Era indubbiamente il debutto più atteso della New York fashion week, nonché il primo di una serie di esordi che contraddistingueranno le prossime settimane. Il nuovo Helmut Lang by Peter Do ha inaugurato la kermesse americana senza ricevere standing ovation, ma con qualche dubbio tra gli addetti ai lavori.
Lo stilista di origini vietnamite ha preso le redini creative del marchio controllato da Fast Retailing lo scorso maggio. La sfilata di venerdì scorso è sembrata poco a fuoco, senza quell’energia dirompente che ha reso celebre il marchio fondato dall’omonimo stilista austriaco nel 1986. Impensabile replicare la ventata di novità rappresentata dall’approccio utilitarista in grado di mixare denimwear e minimalismo. I tempi sono cambiati e quell’estatica è stata proposta da una generazione di designer che devono molto alle intuizioni di Lang. Allo stesso tempo anche l’estro creativo di Do è apparso sotto tono, come si legge dalle review, alcune più ottimiste, altre meno generose.

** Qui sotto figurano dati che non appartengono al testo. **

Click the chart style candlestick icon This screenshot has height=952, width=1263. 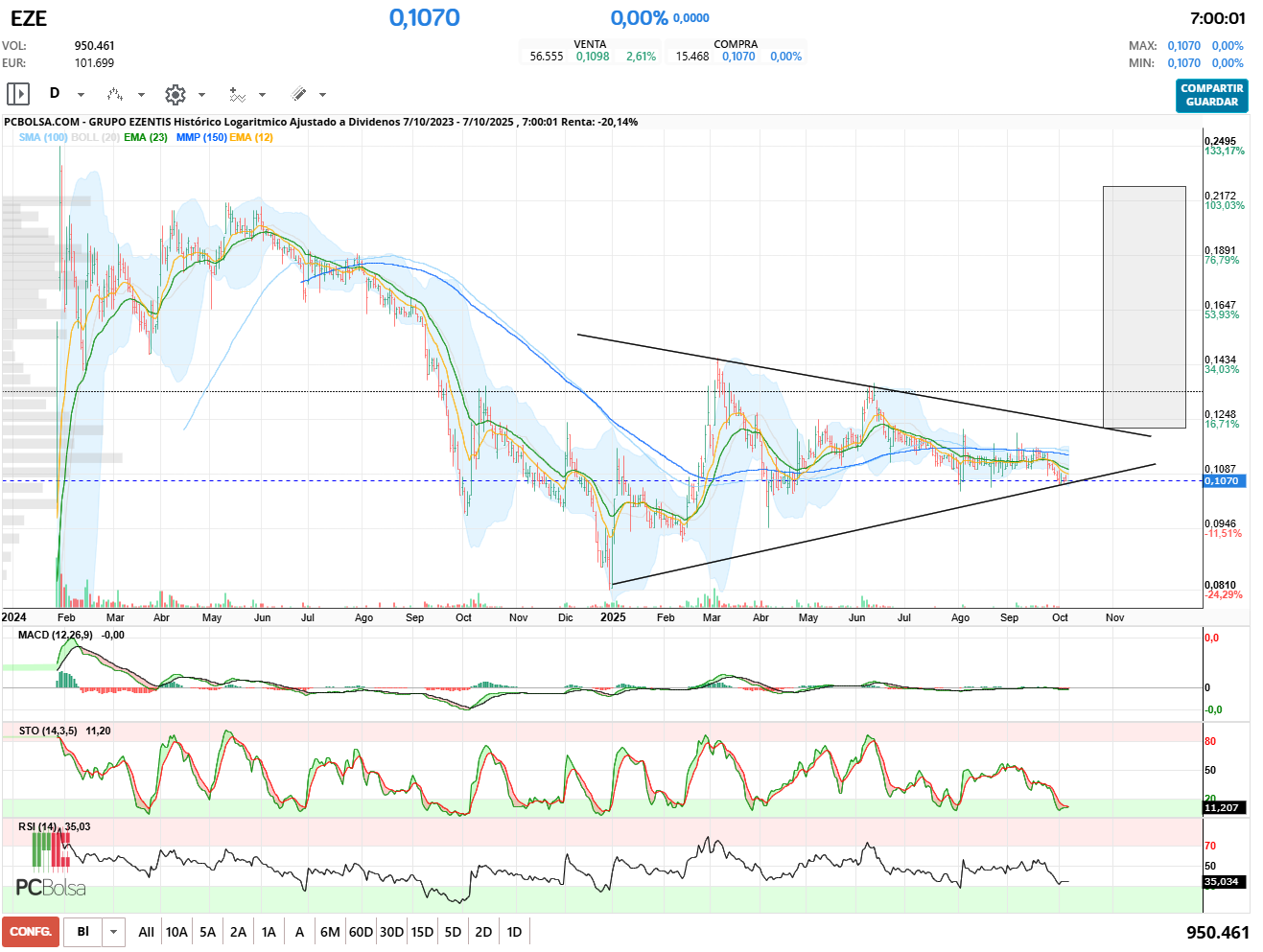click(x=115, y=94)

“È stato un buon lavoro rendere le firme di Lang moderne e desiderabili, ma in realtà, erano mai state altrimenti?”, chiede Business of Fashion ai propri lettori in una review che esalta de doti sartoriali dello stilista che, dopo gli studi presso il Fashion Institute of Technology di New York, ed è stato il destinatario dell’inaugurale 2014 Lvmh Graduate Prize. Do ha poi lavorato nell’atelier di prêt-à-porter di Celine sotto Phoebe Philo e successivamente da Derek Lam. Do, famoso anche per la scrupolosa attenzione alla sua privacy, non ha mai mostrato per intero il suo volto in pubblico.

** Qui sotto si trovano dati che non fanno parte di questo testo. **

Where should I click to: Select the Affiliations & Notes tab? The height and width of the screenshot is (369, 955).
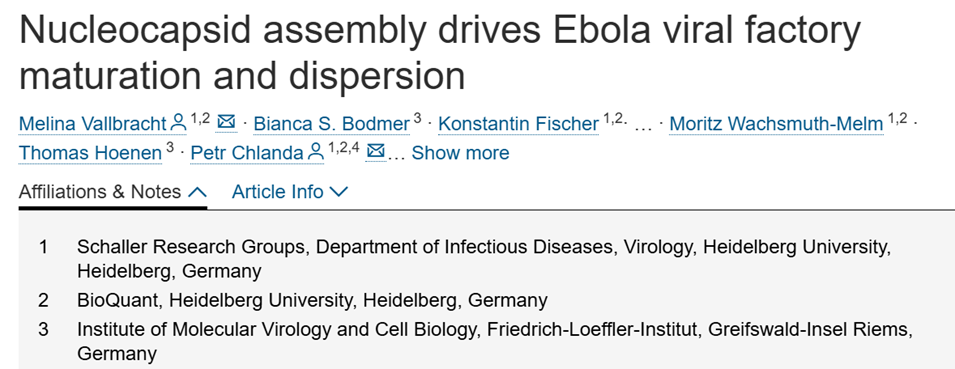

Secondo il New York Times la collezione manca di “eversione” e lo stilista è stato fin troppo letterale nell’elaborazione degli archivi storici, dalle silhouette alla palette cromatica, ma prende un buon successo commerciale. “Gli abiti di Do sembravano seri, troppo rispettosi di un’eredità che comprendeva il fascino della strategica mancanza di rispetto. Le cinghie di Lang parlavano di schiavitù e di ambienti underground; quelle di Do sembrano quelle della tua prima macchina (in realtà sono si basano proprio sulle cinture di sicurezza) e dei portieri. Sono abiti che riempiono un guardaroba invece di ridefinirlo”.
Il Washington Post applaude la scelta di prezzi contenuti: “Sarete in grado di portare a casa un intero completo per meno di mille dollari. Abiti firmati a questo prezzo sono una rarità” e titola in maniera enfatica “How Peter Do’s debut at Helmut Lang stole the show at Nyfw”. Di tutt’altro avviso The Cut: “Do deve trovare il proprio punto di contatto con Lang e poi esprimere quello spirito in maniera contemporanea, senza avere rispetto per la sua eredità. Altrimenti potremmo andare da Uniqlo (marchio fast fashion di Fast Retailing, ndr)”.